§ SHORT EXERCISE:
Copy out every one of the following rows word for word, without changing or leaving out anything.

Data on locating visible targets
☆ ☆ ☆ ☆

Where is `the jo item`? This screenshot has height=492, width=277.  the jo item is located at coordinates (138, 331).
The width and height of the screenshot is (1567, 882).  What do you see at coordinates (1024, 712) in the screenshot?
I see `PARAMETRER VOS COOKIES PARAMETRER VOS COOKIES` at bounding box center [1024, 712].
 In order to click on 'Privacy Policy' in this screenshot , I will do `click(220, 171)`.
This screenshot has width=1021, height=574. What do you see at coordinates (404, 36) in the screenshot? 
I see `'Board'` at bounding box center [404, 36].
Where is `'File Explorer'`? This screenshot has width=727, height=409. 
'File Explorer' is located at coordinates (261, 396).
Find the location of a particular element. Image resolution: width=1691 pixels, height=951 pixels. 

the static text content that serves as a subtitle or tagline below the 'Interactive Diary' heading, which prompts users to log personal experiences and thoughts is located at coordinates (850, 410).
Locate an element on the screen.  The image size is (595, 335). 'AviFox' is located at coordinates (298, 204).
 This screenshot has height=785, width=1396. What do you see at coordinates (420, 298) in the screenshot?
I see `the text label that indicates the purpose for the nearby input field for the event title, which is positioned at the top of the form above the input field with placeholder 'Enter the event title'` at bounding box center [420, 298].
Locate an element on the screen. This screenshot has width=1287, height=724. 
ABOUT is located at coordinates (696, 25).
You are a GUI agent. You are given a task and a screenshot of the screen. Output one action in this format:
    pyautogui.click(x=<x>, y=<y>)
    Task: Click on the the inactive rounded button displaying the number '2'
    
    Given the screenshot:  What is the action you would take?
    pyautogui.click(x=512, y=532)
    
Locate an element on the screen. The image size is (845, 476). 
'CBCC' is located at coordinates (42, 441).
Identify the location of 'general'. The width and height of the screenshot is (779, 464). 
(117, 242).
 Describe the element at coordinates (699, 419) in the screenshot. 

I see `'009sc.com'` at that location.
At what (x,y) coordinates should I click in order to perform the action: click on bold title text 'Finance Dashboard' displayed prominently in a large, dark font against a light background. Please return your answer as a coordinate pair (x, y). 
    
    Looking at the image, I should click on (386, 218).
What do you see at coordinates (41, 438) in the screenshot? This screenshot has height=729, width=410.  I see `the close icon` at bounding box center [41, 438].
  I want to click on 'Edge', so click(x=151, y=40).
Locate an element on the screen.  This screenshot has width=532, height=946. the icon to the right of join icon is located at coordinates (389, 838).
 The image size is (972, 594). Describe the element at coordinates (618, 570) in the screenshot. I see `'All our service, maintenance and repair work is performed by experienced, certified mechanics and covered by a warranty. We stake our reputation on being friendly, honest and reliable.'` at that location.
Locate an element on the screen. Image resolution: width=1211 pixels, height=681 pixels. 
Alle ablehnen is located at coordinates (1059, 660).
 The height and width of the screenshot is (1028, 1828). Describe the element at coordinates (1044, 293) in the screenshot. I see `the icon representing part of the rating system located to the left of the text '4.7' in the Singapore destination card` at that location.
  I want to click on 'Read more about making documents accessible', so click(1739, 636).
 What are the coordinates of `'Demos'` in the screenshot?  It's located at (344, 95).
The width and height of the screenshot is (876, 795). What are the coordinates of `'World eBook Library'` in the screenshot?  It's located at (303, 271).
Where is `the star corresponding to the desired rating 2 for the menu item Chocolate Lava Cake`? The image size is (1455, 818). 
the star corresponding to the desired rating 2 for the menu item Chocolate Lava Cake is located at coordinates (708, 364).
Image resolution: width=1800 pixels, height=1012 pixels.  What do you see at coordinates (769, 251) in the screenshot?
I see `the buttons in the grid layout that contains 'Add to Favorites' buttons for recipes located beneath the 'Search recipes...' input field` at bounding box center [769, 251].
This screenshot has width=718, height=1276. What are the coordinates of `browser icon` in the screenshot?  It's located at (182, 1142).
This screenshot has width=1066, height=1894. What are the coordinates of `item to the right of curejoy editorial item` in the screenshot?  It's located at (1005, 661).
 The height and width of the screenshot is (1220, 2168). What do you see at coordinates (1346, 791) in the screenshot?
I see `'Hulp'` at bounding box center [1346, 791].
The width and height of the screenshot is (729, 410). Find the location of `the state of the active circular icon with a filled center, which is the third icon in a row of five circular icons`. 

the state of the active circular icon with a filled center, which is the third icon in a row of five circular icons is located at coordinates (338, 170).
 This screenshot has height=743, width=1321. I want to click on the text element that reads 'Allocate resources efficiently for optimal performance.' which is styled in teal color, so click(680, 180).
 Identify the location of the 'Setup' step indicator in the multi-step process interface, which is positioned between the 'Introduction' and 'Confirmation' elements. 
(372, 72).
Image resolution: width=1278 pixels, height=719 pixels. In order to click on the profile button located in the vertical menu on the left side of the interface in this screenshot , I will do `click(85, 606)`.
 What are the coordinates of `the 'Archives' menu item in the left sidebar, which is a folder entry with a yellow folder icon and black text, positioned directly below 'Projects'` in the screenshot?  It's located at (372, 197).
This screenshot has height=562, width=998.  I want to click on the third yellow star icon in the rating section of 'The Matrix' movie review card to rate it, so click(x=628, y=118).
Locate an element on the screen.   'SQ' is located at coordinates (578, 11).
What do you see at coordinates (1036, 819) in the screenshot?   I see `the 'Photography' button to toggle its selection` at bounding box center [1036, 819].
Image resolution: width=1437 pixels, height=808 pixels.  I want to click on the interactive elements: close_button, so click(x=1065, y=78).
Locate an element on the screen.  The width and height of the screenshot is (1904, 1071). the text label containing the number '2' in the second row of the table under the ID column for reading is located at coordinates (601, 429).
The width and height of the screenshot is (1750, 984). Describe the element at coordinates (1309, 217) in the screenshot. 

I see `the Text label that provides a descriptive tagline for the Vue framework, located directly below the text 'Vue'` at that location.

☆ ☆ ☆ ☆

§ OUTPUT FOR THIS TASK:
Where is `the jo item`? This screenshot has height=492, width=277.  the jo item is located at coordinates (138, 331).
The width and height of the screenshot is (1567, 882).  What do you see at coordinates (1024, 712) in the screenshot?
I see `PARAMETRER VOS COOKIES PARAMETRER VOS COOKIES` at bounding box center [1024, 712].
 In order to click on 'Privacy Policy' in this screenshot , I will do `click(220, 171)`.
This screenshot has width=1021, height=574. What do you see at coordinates (404, 36) in the screenshot? 
I see `'Board'` at bounding box center [404, 36].
Where is `'File Explorer'`? This screenshot has width=727, height=409. 
'File Explorer' is located at coordinates (261, 396).
Find the location of a particular element. Image resolution: width=1691 pixels, height=951 pixels. 

the static text content that serves as a subtitle or tagline below the 'Interactive Diary' heading, which prompts users to log personal experiences and thoughts is located at coordinates (850, 410).
Locate an element on the screen.  The image size is (595, 335). 'AviFox' is located at coordinates (298, 204).
 This screenshot has height=785, width=1396. What do you see at coordinates (420, 298) in the screenshot?
I see `the text label that indicates the purpose for the nearby input field for the event title, which is positioned at the top of the form above the input field with placeholder 'Enter the event title'` at bounding box center [420, 298].
Locate an element on the screen. This screenshot has width=1287, height=724. 
ABOUT is located at coordinates (696, 25).
You are a GUI agent. You are given a task and a screenshot of the screen. Output one action in this format:
    pyautogui.click(x=<x>, y=<y>)
    Task: Click on the the inactive rounded button displaying the number '2'
    
    Given the screenshot:  What is the action you would take?
    pyautogui.click(x=512, y=532)
    
Locate an element on the screen. The image size is (845, 476). 
'CBCC' is located at coordinates (42, 441).
Identify the location of 'general'. The width and height of the screenshot is (779, 464). 
(117, 242).
 Describe the element at coordinates (699, 419) in the screenshot. 

I see `'009sc.com'` at that location.
At what (x,y) coordinates should I click in order to perform the action: click on bold title text 'Finance Dashboard' displayed prominently in a large, dark font against a light background. Please return your answer as a coordinate pair (x, y). 
    
    Looking at the image, I should click on (386, 218).
What do you see at coordinates (41, 438) in the screenshot? This screenshot has height=729, width=410.  I see `the close icon` at bounding box center [41, 438].
  I want to click on 'Edge', so click(x=151, y=40).
Locate an element on the screen.  This screenshot has width=532, height=946. the icon to the right of join icon is located at coordinates (389, 838).
 The image size is (972, 594). Describe the element at coordinates (618, 570) in the screenshot. I see `'All our service, maintenance and repair work is performed by experienced, certified mechanics and covered by a warranty. We stake our reputation on being friendly, honest and reliable.'` at that location.
Locate an element on the screen. Image resolution: width=1211 pixels, height=681 pixels. 
Alle ablehnen is located at coordinates (1059, 660).
 The height and width of the screenshot is (1028, 1828). Describe the element at coordinates (1044, 293) in the screenshot. I see `the icon representing part of the rating system located to the left of the text '4.7' in the Singapore destination card` at that location.
  I want to click on 'Read more about making documents accessible', so click(1739, 636).
 What are the coordinates of `'Demos'` in the screenshot?  It's located at (344, 95).
The width and height of the screenshot is (876, 795). What are the coordinates of `'World eBook Library'` in the screenshot?  It's located at (303, 271).
Where is `the star corresponding to the desired rating 2 for the menu item Chocolate Lava Cake`? The image size is (1455, 818). 
the star corresponding to the desired rating 2 for the menu item Chocolate Lava Cake is located at coordinates (708, 364).
Image resolution: width=1800 pixels, height=1012 pixels.  What do you see at coordinates (769, 251) in the screenshot?
I see `the buttons in the grid layout that contains 'Add to Favorites' buttons for recipes located beneath the 'Search recipes...' input field` at bounding box center [769, 251].
This screenshot has width=718, height=1276. What are the coordinates of `browser icon` in the screenshot?  It's located at (182, 1142).
This screenshot has width=1066, height=1894. What are the coordinates of `item to the right of curejoy editorial item` in the screenshot?  It's located at (1005, 661).
 The height and width of the screenshot is (1220, 2168). What do you see at coordinates (1346, 791) in the screenshot?
I see `'Hulp'` at bounding box center [1346, 791].
The width and height of the screenshot is (729, 410). Find the location of `the state of the active circular icon with a filled center, which is the third icon in a row of five circular icons`. 

the state of the active circular icon with a filled center, which is the third icon in a row of five circular icons is located at coordinates (338, 170).
 This screenshot has height=743, width=1321. I want to click on the text element that reads 'Allocate resources efficiently for optimal performance.' which is styled in teal color, so click(680, 180).
 Identify the location of the 'Setup' step indicator in the multi-step process interface, which is positioned between the 'Introduction' and 'Confirmation' elements. 
(372, 72).
Image resolution: width=1278 pixels, height=719 pixels. In order to click on the profile button located in the vertical menu on the left side of the interface in this screenshot , I will do `click(85, 606)`.
 What are the coordinates of `the 'Archives' menu item in the left sidebar, which is a folder entry with a yellow folder icon and black text, positioned directly below 'Projects'` in the screenshot?  It's located at (372, 197).
This screenshot has height=562, width=998.  I want to click on the third yellow star icon in the rating section of 'The Matrix' movie review card to rate it, so click(x=628, y=118).
Locate an element on the screen.   'SQ' is located at coordinates (578, 11).
What do you see at coordinates (1036, 819) in the screenshot?   I see `the 'Photography' button to toggle its selection` at bounding box center [1036, 819].
Image resolution: width=1437 pixels, height=808 pixels.  I want to click on the interactive elements: close_button, so click(x=1065, y=78).
Locate an element on the screen.  The width and height of the screenshot is (1904, 1071). the text label containing the number '2' in the second row of the table under the ID column for reading is located at coordinates (601, 429).
The width and height of the screenshot is (1750, 984). Describe the element at coordinates (1309, 217) in the screenshot. 

I see `the Text label that provides a descriptive tagline for the Vue framework, located directly below the text 'Vue'` at that location.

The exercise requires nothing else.